How to Treat Herniated Discs
Herniated discs often heal on their own within a couple of months. The healing process can be accelerated with proper treatments, such as:
Walking
Doctors suggest limiting strenuous exercise for a few days. However, walking is tolerated and encouraged due to its various benefits. Walking increases blood plow, flushes out toxins, and, most importantly, increases flexibility in the lower back. Specific muscle groups such as hamstrings, erector muscles of the spine, and hip flexor muscles are activated and stretched during a brisk walk. Spinal ligaments and tendon flexibility also increases, which improves the range of motion in your back.
Avoid Bedrest
Too little activity can lead to stiff joints and weak muscles. Bedrest slows the exchange of fluids around the spine, which can cause swelling and inflammation to persist. In order to assist healing processes in the spine, rest for thirty minutes then move around a little bit; go for a walk or do some work around the house. Research has shown that people who maintain normal activities during their recovery have reduced pain and increase their ability to function.
Apply Heat or Ice
Ice packs can provide relief from pain and inflammation. Apply ice for fifteen minutes to relieve tension and decrease swelling, pain, tension, and muscle spasms. Heat can relax the muscles, increase blood flow, and facilitate movement in the spine.
Physical Therapy
Although physical therapy can’t directly target the herniated disc, it can strengthen the muscles that surround the lumbar spine. Strong muscles create a balanced spine and decrease the risk of injury. Physical therapy may include treatments such as:
- Deep tissue massage
- Hot/cold therapies
- Electrical stimulation
- Hydrotherapy
- Exercise
Anti-Inflammatory Medication
Over the counter pain medication, such as tylenol, ibuprofen and other acetaminophens can reduce inflammation and ease the pain that accompanies a herniated disc. Doctors are most likely to prescribe over the counter medications if pain is less severe.

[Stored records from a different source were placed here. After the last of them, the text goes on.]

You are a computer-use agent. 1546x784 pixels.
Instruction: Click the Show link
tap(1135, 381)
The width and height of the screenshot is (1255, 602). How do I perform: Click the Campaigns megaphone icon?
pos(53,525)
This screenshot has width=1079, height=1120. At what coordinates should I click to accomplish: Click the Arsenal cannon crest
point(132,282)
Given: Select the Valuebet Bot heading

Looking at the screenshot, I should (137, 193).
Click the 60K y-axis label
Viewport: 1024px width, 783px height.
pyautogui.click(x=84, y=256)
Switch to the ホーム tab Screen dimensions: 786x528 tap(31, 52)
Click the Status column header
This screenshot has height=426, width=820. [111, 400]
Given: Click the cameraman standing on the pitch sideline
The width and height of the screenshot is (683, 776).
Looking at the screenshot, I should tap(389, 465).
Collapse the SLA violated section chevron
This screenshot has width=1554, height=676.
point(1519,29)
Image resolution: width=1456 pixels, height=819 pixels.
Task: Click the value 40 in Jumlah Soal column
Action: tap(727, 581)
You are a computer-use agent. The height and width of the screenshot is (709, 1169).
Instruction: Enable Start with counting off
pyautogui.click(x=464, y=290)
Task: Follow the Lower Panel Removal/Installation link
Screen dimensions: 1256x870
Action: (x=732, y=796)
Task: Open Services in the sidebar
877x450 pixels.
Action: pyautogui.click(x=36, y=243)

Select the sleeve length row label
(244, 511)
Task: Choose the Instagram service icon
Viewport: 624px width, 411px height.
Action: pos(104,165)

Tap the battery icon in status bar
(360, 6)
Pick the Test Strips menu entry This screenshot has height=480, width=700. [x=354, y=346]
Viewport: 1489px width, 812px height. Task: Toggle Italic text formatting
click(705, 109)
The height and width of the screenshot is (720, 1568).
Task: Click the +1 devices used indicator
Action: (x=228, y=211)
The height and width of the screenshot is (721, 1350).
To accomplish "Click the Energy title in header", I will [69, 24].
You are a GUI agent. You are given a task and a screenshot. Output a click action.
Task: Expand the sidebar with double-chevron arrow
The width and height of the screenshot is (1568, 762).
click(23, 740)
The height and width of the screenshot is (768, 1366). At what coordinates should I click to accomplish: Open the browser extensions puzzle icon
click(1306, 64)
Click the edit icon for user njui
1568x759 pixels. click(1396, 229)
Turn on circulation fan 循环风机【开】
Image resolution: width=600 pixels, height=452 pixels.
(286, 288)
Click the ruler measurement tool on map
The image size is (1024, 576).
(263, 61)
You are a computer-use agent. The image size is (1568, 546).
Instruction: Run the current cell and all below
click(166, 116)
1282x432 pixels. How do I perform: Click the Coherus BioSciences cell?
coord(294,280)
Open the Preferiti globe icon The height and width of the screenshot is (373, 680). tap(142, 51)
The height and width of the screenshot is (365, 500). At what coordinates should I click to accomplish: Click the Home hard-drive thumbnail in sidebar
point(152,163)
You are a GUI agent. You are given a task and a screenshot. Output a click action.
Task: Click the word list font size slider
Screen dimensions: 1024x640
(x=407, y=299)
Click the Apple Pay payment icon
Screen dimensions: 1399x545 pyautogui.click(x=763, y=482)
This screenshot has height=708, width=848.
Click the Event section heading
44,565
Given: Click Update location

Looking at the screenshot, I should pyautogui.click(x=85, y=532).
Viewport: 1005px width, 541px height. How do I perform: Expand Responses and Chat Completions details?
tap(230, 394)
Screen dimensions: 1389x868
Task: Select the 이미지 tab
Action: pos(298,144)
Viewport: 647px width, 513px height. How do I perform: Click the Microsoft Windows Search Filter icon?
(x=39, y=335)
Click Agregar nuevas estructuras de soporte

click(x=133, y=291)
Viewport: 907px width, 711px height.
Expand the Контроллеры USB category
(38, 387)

Cortisone Injections may be recommended if pain persists. Cortisone is a type of steroid that relieves inflammation in specific areas. Injections have minimal side effects and can easily target an area of pain, such as the area around the spinal nerves. Although a cortisone shot is not a pain reliever, it reduces inflammation which can lead to less pain over time.
Opioids are rarely considered and are typically the last resort in terms of medications. Due to their highly addictive properties, opioids are not typically prescribed for herniated discs. If other medications fail to relieve pain from a herniated disc, doctors may give short-term opioid prescriptions that include but are not limited codeine or an oxycodone-acetaminophen combination (percocet, roxicet, etc.).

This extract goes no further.